__What is being asked__
Each line from the start of the entries through the line that contains "Visit the First-Aid" should be output exactly, please.

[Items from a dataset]
··········
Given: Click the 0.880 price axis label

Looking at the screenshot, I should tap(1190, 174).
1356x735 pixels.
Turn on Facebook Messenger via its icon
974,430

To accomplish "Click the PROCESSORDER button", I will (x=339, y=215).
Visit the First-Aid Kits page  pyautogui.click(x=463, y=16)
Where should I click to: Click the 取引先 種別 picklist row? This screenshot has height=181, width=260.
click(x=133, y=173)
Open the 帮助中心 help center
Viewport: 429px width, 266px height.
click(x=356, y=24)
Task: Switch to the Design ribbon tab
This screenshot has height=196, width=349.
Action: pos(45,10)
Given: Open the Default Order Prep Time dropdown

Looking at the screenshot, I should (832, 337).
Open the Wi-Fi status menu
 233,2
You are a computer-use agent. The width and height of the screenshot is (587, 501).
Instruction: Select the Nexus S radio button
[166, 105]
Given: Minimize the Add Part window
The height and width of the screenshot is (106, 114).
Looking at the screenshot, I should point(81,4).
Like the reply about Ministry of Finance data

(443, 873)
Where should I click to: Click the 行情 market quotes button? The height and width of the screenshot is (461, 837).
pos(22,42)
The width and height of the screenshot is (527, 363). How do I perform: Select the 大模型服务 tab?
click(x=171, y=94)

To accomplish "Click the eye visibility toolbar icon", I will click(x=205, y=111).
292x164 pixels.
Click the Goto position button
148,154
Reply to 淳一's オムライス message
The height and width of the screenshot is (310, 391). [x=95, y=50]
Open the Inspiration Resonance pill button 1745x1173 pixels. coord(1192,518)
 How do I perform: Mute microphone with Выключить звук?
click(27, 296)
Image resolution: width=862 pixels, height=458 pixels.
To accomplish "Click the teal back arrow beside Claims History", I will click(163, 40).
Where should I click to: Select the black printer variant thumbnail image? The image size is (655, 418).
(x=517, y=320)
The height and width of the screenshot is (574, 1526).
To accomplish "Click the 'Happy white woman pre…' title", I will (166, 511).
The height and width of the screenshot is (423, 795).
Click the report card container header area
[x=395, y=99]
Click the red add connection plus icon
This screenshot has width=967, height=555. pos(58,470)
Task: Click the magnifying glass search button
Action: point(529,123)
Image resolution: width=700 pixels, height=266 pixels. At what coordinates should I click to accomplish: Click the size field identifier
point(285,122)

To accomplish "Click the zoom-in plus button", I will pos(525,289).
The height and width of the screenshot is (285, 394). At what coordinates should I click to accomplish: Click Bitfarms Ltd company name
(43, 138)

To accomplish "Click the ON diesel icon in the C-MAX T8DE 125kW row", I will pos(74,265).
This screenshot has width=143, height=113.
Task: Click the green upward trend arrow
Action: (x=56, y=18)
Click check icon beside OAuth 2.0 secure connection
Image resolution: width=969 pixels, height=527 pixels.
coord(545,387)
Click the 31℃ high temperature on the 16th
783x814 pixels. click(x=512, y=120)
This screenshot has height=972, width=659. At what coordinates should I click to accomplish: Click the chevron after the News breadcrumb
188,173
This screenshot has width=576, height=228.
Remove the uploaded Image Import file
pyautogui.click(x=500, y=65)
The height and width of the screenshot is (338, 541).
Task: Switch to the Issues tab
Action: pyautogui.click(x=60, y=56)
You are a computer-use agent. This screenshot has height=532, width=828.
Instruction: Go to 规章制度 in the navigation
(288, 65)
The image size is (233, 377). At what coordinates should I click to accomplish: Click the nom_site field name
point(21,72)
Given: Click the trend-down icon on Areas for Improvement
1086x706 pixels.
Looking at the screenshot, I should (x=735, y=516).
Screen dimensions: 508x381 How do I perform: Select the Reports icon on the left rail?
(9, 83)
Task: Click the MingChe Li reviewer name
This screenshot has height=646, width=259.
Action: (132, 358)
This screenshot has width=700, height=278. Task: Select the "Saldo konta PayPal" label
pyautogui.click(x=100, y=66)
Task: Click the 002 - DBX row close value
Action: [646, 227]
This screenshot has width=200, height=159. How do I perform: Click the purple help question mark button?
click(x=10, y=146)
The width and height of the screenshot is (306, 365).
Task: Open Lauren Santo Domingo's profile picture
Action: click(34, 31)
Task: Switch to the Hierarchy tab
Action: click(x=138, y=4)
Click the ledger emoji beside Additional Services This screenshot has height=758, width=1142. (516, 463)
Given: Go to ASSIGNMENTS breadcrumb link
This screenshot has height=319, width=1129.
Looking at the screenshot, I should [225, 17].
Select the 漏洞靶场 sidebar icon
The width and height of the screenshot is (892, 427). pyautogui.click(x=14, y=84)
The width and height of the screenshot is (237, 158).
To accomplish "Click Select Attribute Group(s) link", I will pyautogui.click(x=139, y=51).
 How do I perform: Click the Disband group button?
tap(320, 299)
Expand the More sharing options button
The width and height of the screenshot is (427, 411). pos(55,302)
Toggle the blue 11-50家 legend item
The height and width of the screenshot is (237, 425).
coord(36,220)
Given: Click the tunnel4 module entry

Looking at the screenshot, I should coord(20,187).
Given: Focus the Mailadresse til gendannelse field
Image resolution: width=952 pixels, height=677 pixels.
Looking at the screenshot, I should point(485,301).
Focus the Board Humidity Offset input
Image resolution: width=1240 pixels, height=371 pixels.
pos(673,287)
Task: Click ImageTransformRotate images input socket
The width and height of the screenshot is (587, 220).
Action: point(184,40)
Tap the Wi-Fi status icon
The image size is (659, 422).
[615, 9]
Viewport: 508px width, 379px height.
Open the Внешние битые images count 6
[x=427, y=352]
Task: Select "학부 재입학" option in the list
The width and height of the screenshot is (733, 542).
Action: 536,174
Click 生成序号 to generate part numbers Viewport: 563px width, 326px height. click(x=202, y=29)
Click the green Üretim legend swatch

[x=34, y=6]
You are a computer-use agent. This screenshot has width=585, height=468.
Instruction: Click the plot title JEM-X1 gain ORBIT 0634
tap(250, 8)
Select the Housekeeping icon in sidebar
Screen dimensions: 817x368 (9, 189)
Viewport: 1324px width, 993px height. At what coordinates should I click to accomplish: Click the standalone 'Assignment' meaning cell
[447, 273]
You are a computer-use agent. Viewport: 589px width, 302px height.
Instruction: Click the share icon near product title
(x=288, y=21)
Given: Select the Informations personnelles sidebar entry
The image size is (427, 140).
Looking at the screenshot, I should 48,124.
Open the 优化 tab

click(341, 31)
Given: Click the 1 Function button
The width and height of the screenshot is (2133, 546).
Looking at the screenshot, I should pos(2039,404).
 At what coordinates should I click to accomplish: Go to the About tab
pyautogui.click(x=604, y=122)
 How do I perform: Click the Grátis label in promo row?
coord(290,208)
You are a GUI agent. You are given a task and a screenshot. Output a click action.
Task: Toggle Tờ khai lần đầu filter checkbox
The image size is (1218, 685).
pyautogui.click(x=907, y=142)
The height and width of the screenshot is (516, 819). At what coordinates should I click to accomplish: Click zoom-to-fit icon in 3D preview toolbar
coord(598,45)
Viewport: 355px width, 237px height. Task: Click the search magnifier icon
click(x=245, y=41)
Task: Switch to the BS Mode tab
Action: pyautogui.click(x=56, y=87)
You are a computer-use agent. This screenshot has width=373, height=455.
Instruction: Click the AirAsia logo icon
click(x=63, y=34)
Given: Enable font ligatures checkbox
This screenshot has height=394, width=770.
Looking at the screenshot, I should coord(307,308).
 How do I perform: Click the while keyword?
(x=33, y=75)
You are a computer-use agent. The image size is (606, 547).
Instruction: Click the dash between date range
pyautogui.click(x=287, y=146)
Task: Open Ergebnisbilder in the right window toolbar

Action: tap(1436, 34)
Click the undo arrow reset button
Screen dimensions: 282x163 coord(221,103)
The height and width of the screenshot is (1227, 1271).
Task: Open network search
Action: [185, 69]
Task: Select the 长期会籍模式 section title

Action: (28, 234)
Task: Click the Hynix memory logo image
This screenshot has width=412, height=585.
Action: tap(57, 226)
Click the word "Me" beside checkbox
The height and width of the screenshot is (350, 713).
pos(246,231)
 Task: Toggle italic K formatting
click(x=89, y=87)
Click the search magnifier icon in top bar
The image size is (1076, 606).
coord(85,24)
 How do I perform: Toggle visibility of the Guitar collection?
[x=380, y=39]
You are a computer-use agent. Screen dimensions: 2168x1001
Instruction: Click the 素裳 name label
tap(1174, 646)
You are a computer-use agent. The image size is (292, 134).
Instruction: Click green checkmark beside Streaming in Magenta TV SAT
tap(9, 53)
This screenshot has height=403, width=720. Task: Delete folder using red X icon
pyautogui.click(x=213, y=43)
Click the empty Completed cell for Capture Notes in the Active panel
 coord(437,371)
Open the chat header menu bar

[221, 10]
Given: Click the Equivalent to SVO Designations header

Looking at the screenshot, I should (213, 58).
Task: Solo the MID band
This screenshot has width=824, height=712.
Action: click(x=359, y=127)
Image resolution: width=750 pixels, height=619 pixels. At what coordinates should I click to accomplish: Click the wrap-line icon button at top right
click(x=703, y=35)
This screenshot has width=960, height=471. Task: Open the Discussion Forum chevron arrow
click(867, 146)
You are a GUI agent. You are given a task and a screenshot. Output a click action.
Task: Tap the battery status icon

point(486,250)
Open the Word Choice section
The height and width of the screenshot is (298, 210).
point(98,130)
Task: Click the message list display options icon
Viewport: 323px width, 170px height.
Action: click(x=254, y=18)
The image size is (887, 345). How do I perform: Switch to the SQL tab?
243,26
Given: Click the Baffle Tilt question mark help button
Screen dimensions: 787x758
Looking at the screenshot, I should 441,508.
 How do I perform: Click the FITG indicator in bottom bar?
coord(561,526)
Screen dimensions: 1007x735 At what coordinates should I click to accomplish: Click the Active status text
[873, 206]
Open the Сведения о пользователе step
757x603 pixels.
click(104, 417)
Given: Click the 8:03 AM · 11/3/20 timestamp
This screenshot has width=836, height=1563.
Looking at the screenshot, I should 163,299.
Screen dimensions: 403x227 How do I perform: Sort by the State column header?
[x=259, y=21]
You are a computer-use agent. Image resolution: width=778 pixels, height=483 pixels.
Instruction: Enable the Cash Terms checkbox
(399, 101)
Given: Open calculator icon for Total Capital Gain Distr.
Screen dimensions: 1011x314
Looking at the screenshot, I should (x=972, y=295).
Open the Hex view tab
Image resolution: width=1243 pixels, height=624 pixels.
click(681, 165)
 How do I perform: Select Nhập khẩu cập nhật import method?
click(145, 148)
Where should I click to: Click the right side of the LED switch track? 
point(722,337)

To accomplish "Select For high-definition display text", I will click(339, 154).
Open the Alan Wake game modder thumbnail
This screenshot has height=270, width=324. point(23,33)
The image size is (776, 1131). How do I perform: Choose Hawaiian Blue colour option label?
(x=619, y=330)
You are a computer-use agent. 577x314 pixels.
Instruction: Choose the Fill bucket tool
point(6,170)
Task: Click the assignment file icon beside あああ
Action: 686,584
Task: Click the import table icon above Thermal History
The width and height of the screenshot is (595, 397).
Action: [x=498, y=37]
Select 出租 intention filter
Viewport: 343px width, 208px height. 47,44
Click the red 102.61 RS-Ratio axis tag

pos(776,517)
··········
__Result for this exercise__
Given: Click the 0.880 price axis label

Looking at the screenshot, I should tap(1190, 174).
1356x735 pixels.
Turn on Facebook Messenger via its icon
974,430

To accomplish "Click the PROCESSORDER button", I will (x=339, y=215).
Visit the First-Aid Kits page  pyautogui.click(x=463, y=16)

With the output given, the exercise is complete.